CPF Updates - Floating Rate For Special Account

CPF Special Account As Part Of Retirement Planning

I kept telling friends and colleagues to make full use of the CPF Special Account (SA) for retirement planning. The special account gives 4% fixed rate which when compounded annually, it can snowball to a very big sum by the time you retire. With effect from 1 Jan 2008, there are some changes to the CPF rates.

1) The Special Account, Medisave Account and Retirement Account (SMRA) will be pegged to the 12-month average yield of the 10-year Singapore Government Security (10YSGS) plus 1%. Singapore Government Security is the Singapore Government issued bonds which I had covered quite a fair bit last year. The average yield of the 10YSGS over one year, from 1 December 2006 to 30 November 2007, plus 1% works out to be 3.9%.

To help CPF members adjust to the floating SMRA rate, the Government will maintain the 4% floor rate for two years if the 10YSGS yield plus 1% is below 4%. After two years, the 2.5% floor rate will apply for all CPF accounts. Computation illustration:

SMRA interest rates for January to March 2008
Average yield of 10-Year SGS from Dec 06 to Nov 07 --- 2.90%
Plus 1% ------------------------------------------------------------------- 1.00%
Computed SMRA Interest Rate for Jan 08 to Mar 08 ----- 3.90%
SMRA Interest Rate (Jan 08 to Mar 08) - floor -------------- 4.00%

2) An additional 1% interest will be paid on the first $60,000 of a member’s combined balances, with up to $20,000 from the Ordinary Account (OA). The additional interest received on the OA will go into the member’s Special or Retirement Account to enhance his retirement savings.

Therefore, we stand to gain on our OA (3.5%) but only up to $20,000. Not much of an impact but “no fish prawns also good”. As for the SMRA, you get to enjoy 5% rate for maximum of $60,000 (if you have $0 in your OA) since government maintained 4% floor rate for two years.

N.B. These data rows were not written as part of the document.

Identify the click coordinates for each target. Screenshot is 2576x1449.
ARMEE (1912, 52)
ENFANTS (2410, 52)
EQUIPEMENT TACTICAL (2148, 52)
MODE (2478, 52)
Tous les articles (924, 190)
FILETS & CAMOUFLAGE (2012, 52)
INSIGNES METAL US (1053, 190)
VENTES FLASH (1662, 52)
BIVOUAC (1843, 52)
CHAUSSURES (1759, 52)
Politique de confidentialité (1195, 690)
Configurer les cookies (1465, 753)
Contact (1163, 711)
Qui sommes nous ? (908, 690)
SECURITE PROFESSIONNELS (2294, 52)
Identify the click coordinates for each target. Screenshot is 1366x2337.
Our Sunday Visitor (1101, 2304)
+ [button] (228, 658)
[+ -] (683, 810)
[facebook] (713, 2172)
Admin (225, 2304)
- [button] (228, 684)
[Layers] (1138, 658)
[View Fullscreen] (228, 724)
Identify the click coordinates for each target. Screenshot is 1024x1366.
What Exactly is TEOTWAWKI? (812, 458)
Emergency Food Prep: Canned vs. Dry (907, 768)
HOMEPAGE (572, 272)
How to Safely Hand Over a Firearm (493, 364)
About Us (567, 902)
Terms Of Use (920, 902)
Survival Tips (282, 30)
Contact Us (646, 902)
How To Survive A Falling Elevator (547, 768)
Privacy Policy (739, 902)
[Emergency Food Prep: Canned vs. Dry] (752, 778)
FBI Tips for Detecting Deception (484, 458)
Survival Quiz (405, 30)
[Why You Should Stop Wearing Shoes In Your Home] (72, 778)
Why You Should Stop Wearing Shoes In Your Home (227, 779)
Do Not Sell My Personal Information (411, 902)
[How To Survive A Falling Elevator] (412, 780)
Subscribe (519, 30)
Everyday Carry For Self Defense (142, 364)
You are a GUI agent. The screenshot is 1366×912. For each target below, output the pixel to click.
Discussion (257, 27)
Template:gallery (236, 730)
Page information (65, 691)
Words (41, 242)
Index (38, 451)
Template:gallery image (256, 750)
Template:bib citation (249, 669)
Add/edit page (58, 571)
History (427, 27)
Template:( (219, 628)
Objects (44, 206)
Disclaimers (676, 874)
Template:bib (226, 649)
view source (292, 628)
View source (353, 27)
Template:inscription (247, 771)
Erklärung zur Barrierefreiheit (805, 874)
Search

“So what happen two years later?”

This is really hard to quantify and predict. Even though government giving out 1% extra for OA and SMRA, it is only limited to $60,000 combine balances. While there is a very small gain on the OA, SMRA will be hard to forecast. It all depends on the 12-month average yield of 10YSGS. The actual result very much depends on the economic performance. It is difficult to use a financial calculator to project our retirement amount now because it is no longer fixed. Take a look on the following annual yield of 10YSGS since 1998.

1998 - 4.48%
1999 - 4.56%
2000 - 4.09%
2001 - 3.97%
2002 - 2.55%
2003 - 3.75%
2004 - 2.58%
2005 - 3.21%
2006 - 3.05%
2007 - 2.68%

From the above data, the yield fluctuates, of course. However, the yield has been quite good for most of the years except for 2002, 2004 and 2007. If we get this kind of yields again, we are actually better off 70% of the time (when you add another 1% to the yield) compare to what we are getting currently. Of course, history is not a guarantee of future performance.